We looked at the options that actually work for mobile living — cameras with local storage, magnetic mounts, pan-tilt coverage, and the right IP ratings to handle rain, dust, and road grime.1
Three things matter more on the road than in a stick-and-brick home:
Connectivity. Campsites rarely have reliable Wi-Fi. Some RVs use cellular hotspots, but the best approach is a camera that stores footage locally on an SD card and doesn't need a cloud subscription to function.1
Power. You're on battery or solar. Every watt counts. Cameras with rechargeable batteries or low-power solar compatibility are the ones that stay online.2
Weather resistance. An IP65 or higher rating means the camera can handle rain, dust, and temperature swings. For an RV camera mounted outside, that's non-negotiable.1
The Eufy E340 is a dual-camera system with 360-degree pan/tilt and two independent lenses — one wide-angle for overview, one telephoto for zooming in on details.1 For an RV, that means one camera can watch your entire campsite: the door, the awning, the tow vehicle, and the fire pit.
It records locally to a built-in hub with no monthly fees, which is exactly what you want when you're off-grid.
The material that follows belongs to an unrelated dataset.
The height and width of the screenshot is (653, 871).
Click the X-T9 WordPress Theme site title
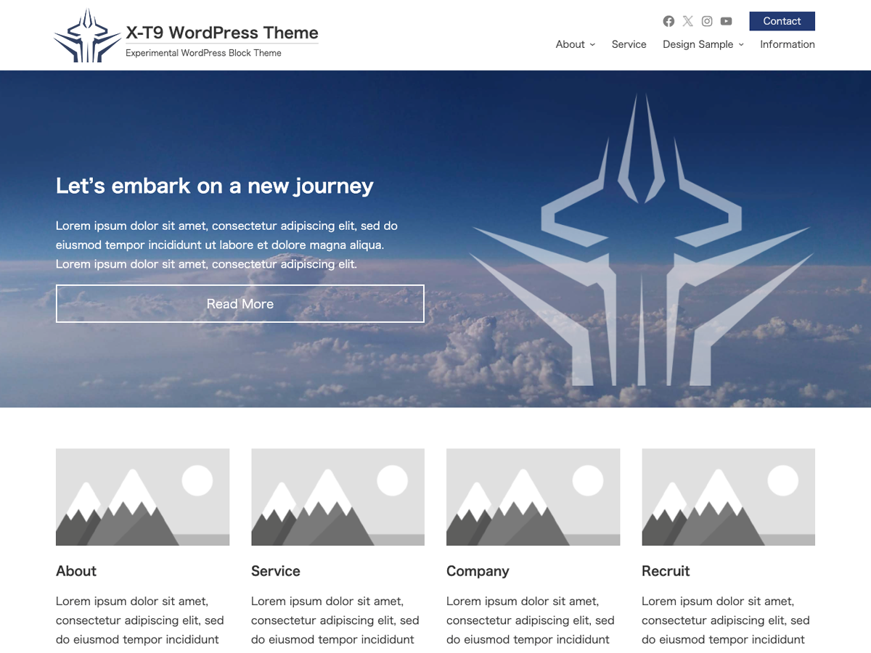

The floodlight doubles as a motion-activated deterrent, and the 2K resolution gives you clear enough footage to read a license plate at 30 feet.1
The tradeoff: it needs wired power (12V or standard outlet), so installation requires a bit more planning than a battery cam. But if you have power at your site, this is the most capable single-camera setup for RV security.
The Tapo magnetic mount camera is the easiest RV camera to install: stick the metal plate anywhere on your RV's exterior, and the camera snaps on magnetically.2 No drilling, no permanent hardware.
It runs on a rechargeable battery rated for months between charges, and it records to a local SD card. The 2K video is sharp enough for identification, and the magnetic base means you can reposition it as you move between campsites — point it at the door one night, the storage bay the next.2
The downside: no pan/tilt, so you get a fixed field of view. And it relies on Wi-Fi for live viewing, so you'll need a hotspot or campground Wi-Fi to check in remotely.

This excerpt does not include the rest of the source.